The Queen once visited our home town during my childhood many years ago. I can’t quite remember the year, but I recall the Union flags for sale in local shops, from tiny, sandcastle-type ones to big ones printed on cotton and pinned to wooden poles. The most expensive flags even had a picture of the Royal couple in the centre. Of course those were still patriotic times and we looked forward to the great day with real enthusiasm.
Anyway, my brother and I had decent-sized flags on wooden poles for waving as the Queen drove by. I don’t think we quite knew what to expect, but we certainly knew we hadn’t waved a flag at anyone before. When the day arrived, Mum, Dad, my brother and I all went to a cousin’s house because they lived near the route to be taken by the royal car. It was some distance from the centre of town, but by the time we arrived the road was already lined with people wanting to catch a glimpse of our young Queen.
The actual drive-past though was a disappointment. A black Rolls-Royce swished past, I caught a glimpse of a white gloved hand and that was that. Flags all done with after one or two waves - not likely to be needed again in a hurry.
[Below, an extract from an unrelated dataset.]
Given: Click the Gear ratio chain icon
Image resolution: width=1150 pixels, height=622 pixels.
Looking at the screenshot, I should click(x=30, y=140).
I think even the adults had expected something more, because we youngsters caught their sense of being a little let-down after all the hype.
It was a small thing, but the disappointment stayed with me, not as an abiding sense of dissatisfaction, but as a lesson to be absorbed and digested. It wasn't the Queen's doing of course, but they mould you, these things, teach you that official enthusiasm is not to be trusted.
1 comment:
They build you up, only to let you down. Better it was learnt in childhood, I suppose.